- **Exercise passage**:
Defendant has submitted evidence and it is undisputed that Plaintiff did not exhaust the administrative remedies for the deliberate indifference claim against her in this action. Accordingly, Defendant has made her initial burden of demonstrating that the administrative remedies were generally available and Plaintiff did not exhaust those administrative remedies. Albino, 747 F.3d at 1172. The burden now shifts to Plaintiff "to come forward with evidence showing that there is something in his particular case that made the existing and generally available administrative remedies effectively unavailable to him." Id. In his opposition (as well as in the complaint filed in this action), Plaintiff contends, under penalty of perjury, that on June 4, 2014, he submitted an inmate appeal via mail pick up complaining of Defendant Mendivil's deliberate indifference to his medical needs on June 2, 2014. (Opp'n at 2, 6-7, 14.)2 However, he never received a response to the appeal. (Id.) Plaintiff also contends, under penalty of perjury, that on June 29, 2014, he submitted an inmate appeal via mail pick up for the failure to respond to the initial appeal on June 4, 2014. (Id.) Plaintiff never received a response to the second appeal. (Id.)

Defendant has not met her ultimate burden on exhaustion. Defendant points out that Plaintiff does not explain why he did not make single reference to any staff misconduct in the narrative of the health care appeal that he actually submitted and exhausted, and there is no evidence that he raised these concerns during the interview process on health care appeal, log number KVSP-HC-15035982. However, at this juncture, the determination of whether Plaintiff properly submitted the June 4, 2014 appeal turns on the relative credibility of the parties which cannot be determined by way of motion for summary judgment. Based on the evidence submitted by Plaintiff there is a genuine issue of material fact as to whether the circumstances rendered the administrative remedies effectively unavailable to him. In light of Defendant's request for an evidentiary hearing if the motion is denied, the Court will recommend that this matter be referred back to the undersigned for the purpose of conducting an evidentiary hearing on the issue of whether Plaintiff submitted an inmate grievance on June 4, 2014, to prison officials. See Albino, 747 F.3d at 1166 (stating "the district judge may decide disputed questions of fact in a preliminary proceeding"); see also Id. at 1173 (citing San Diego Police Officers' Ass'n v. San Diego City Employees' Ret. Sys., 568 F.3d 725, 733 (9th Cir. 2009) (upholding district court evidentiary hearing on the question of whether the prisoner-plaintiff had exhausted his administrative remedies).

- **What to do**:
**a.** According to the court ruling on exhaustion, on what date did Plaintiff say he submitted the second inmate appeal?
**b.** Continue the court ruling on exhaustion from its last sentence.
The records have no connection to the court ruling on exhaustion.

- **Records provided**:
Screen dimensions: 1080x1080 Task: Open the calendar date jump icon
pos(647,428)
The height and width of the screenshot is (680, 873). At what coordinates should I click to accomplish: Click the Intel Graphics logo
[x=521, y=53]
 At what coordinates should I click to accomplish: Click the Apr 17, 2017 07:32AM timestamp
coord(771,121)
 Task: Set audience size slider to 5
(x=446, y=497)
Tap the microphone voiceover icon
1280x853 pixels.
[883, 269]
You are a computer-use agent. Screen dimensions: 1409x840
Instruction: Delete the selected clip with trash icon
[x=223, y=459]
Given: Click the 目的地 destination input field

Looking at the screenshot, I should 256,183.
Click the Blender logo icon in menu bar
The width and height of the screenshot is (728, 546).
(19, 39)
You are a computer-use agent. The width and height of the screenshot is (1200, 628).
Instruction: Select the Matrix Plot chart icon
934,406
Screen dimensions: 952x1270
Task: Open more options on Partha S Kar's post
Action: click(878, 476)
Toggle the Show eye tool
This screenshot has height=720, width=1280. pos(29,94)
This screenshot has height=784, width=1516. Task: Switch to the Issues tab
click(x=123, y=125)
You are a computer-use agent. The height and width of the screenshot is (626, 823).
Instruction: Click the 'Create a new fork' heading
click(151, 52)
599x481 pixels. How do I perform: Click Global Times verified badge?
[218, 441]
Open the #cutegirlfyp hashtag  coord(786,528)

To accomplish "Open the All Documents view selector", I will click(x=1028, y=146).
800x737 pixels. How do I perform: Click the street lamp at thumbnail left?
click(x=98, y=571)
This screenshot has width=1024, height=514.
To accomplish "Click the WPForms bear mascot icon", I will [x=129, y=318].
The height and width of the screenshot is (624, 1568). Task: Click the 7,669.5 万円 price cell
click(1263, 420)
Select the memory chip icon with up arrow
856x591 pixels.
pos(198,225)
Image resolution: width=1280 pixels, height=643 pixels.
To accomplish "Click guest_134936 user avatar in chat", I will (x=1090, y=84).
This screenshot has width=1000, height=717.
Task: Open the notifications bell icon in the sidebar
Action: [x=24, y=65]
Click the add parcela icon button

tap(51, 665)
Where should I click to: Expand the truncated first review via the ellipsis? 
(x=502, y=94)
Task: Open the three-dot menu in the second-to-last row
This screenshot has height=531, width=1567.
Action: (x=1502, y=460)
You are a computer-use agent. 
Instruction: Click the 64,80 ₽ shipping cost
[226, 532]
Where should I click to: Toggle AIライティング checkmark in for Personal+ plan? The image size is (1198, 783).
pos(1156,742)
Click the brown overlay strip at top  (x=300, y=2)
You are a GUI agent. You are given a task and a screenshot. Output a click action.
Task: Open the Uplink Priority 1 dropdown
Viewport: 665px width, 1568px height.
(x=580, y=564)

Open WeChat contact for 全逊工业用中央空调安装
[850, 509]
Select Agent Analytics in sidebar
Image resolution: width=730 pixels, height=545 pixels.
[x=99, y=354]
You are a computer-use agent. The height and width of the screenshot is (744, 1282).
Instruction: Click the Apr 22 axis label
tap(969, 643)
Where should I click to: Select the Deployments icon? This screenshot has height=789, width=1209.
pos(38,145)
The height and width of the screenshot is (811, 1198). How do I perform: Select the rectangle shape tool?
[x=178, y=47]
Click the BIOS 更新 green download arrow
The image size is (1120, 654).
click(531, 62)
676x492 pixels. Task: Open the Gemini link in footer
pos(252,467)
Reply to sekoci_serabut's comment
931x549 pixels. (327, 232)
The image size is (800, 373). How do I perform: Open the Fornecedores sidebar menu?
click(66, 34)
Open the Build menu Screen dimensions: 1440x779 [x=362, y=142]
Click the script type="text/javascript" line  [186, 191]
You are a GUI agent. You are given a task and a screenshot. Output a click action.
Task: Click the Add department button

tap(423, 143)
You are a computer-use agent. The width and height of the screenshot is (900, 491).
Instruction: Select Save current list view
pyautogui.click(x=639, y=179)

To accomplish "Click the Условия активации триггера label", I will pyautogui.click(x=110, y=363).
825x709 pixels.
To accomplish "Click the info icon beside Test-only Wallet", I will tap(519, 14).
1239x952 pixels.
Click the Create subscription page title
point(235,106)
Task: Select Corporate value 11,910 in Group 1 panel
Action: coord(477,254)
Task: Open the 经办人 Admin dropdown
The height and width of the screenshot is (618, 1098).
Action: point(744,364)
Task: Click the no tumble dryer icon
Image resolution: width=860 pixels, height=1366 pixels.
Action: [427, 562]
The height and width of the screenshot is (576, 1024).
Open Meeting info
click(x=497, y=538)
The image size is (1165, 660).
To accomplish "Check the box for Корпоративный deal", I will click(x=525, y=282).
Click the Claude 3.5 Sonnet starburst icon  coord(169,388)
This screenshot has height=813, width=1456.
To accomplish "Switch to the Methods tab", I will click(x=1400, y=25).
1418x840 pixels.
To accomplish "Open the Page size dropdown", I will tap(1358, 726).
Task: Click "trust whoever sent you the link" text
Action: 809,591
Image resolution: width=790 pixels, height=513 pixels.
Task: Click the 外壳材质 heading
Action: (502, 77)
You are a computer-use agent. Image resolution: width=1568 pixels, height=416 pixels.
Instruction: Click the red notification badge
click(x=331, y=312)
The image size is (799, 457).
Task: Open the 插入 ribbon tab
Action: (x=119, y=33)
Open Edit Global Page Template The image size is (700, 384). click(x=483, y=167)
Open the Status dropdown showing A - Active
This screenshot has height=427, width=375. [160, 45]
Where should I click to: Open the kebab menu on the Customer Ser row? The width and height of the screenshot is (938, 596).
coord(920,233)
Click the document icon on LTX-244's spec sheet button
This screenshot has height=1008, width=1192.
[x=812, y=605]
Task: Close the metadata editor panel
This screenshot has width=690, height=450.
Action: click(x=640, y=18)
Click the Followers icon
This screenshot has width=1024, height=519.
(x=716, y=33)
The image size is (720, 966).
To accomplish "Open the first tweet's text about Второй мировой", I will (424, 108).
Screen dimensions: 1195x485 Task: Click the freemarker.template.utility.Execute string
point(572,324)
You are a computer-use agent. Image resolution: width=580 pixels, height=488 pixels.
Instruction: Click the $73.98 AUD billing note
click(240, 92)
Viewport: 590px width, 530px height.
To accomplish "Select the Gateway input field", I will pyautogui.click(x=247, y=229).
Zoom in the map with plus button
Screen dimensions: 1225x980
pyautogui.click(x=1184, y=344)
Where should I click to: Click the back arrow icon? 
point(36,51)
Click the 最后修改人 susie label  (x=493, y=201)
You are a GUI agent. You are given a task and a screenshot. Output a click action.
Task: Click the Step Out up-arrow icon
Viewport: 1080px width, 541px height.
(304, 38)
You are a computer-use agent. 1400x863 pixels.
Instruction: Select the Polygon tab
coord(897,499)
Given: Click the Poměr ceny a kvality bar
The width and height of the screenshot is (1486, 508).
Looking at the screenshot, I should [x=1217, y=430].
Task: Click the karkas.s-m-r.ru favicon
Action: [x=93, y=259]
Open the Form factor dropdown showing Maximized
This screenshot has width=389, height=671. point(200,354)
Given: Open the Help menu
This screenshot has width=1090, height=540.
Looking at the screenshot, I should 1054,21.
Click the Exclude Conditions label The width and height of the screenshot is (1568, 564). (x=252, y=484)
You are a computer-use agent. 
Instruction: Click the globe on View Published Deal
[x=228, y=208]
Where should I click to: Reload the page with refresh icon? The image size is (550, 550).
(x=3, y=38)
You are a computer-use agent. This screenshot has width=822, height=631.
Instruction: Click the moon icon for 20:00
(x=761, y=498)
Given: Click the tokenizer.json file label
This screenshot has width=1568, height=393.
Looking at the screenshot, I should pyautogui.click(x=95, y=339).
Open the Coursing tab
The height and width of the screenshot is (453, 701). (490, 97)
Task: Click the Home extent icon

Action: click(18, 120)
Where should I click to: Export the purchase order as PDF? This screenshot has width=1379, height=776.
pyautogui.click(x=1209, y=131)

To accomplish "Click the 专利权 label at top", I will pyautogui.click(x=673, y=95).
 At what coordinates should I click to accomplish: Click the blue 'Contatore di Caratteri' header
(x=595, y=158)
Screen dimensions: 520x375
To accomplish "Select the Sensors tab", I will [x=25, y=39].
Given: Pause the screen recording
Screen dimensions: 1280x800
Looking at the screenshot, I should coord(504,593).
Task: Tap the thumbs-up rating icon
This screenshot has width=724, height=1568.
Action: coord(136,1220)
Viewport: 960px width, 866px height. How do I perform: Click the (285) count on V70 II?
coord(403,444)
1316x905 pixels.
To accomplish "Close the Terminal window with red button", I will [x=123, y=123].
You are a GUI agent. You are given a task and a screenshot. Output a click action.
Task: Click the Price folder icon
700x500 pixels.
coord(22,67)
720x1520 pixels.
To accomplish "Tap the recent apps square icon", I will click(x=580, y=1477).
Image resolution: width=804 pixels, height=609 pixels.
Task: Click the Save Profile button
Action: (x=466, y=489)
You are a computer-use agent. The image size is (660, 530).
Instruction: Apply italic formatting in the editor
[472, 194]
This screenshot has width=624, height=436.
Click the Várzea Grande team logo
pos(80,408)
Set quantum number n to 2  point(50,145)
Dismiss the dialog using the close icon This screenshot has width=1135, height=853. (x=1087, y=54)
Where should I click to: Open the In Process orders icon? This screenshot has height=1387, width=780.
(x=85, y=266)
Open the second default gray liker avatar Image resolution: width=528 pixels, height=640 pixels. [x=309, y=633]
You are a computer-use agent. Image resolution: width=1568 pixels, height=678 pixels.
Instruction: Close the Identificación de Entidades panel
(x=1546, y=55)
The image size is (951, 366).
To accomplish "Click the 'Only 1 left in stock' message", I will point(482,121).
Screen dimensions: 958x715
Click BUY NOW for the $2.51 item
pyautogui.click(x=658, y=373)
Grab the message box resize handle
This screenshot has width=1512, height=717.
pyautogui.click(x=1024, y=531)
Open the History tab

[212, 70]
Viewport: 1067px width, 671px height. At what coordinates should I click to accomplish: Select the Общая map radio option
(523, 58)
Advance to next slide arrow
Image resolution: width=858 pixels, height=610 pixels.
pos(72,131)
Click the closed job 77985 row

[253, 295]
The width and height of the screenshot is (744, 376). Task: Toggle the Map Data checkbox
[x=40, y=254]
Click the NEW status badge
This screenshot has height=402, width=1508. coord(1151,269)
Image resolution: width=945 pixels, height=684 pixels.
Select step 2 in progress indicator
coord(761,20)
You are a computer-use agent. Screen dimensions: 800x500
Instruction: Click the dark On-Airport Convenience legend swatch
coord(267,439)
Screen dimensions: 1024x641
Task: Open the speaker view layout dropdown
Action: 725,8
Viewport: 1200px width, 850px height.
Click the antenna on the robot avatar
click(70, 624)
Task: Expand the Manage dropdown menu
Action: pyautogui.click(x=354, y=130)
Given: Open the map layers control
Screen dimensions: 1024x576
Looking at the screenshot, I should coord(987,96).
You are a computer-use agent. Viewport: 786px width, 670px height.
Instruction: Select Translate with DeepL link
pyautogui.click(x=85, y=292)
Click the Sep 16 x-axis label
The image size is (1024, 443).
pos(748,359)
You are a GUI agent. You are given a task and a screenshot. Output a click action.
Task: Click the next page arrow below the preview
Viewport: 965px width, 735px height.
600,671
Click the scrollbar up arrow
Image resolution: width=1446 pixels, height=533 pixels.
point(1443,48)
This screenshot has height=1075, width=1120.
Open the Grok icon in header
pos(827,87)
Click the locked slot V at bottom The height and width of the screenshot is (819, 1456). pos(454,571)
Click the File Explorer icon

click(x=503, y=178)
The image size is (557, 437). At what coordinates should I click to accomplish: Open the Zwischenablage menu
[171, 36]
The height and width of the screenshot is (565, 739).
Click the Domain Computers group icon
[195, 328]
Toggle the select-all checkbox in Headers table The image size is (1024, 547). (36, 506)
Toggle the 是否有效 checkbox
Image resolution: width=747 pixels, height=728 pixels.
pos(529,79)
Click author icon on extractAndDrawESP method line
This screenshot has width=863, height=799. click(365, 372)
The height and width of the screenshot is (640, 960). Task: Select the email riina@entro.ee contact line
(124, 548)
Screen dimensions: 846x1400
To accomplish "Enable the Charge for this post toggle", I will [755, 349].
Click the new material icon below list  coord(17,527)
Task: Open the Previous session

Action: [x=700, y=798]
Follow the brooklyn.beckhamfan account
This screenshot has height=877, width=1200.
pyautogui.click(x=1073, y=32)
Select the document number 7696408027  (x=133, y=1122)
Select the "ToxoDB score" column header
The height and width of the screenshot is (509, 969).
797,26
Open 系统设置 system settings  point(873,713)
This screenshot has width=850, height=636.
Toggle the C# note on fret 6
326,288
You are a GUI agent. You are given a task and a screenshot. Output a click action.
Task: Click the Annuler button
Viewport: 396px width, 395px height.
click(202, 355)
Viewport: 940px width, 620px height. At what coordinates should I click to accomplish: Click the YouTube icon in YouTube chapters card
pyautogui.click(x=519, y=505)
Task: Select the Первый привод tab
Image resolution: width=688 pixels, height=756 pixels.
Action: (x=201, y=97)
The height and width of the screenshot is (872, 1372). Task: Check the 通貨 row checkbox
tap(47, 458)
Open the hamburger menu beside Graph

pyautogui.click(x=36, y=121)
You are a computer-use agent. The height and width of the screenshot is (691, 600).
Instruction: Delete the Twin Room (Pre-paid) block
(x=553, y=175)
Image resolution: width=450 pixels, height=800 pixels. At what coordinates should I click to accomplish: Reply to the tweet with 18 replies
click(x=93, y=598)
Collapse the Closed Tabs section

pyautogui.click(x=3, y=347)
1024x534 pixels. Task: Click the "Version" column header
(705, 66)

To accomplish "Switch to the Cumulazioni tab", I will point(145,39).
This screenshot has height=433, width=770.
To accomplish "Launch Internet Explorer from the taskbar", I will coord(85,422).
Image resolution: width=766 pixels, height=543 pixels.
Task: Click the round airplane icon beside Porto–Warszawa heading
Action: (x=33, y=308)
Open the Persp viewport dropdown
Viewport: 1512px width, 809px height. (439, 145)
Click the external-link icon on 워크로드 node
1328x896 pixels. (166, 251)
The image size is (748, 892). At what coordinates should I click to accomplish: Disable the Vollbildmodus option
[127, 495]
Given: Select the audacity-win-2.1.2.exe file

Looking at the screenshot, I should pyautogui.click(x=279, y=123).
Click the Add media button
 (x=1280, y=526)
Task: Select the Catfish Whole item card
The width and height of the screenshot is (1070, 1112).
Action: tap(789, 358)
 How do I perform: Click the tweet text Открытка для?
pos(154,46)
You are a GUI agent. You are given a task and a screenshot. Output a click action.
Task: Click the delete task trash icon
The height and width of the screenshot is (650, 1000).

- **Outputs in order**:
**a.** June 29, 2014.

**b.**
IV.

RECOMMENDATION

Based on the foregoing, it is HEREBY RECOMMENDED that Defendant' motion for summary judgment for failure to exhaust the administrative remedies be denied, subject to an evidentiary hearing before the undersigned.

This Findings and Recommendation will be submitted to the United States District Judge assigned to the case, pursuant to the provisions of 28 U.S.C. § 636(b)(l). Within thirty (30) days after being served with this Findings and Recommendation, the parties may file written objections with the Court. The document should be captioned "Objections to Magistrate Judge's Findings and Recommendation." The parties are advised that failure to file objections within the specified time may result in the waiver of rights on appeal. Wilkerson v. Wheeler, 772 F.3d 834, 838-39 (9th Cir. 2014) (citing Baxter v. Sullivan, 923 F.2d 1391, 1394 (9th Cir. 1991)).

IT IS SO ORDERED.

FootNotes


1. Error! Main Document Only. Plaintiff was provided with contemporaneous notice of the requirements for opposing a summary judgment motion for failure to exhaust administrative remedies. See Stratton v. Buck, 697 F.3d 1004, 1008 (9th Cir. 2012); Woods v. Carey, 684 F.3d 934, 939-41 (9th Cir. 2012); Rand v. Rowland, 154 F.3d 952, 960-61 (9th Cir. 1998). (ECF No. 20-1.)
2. All references to pagination of specific documents pertain to those as indicated on the upper right corners via the CM/ECF electronic court docketing system.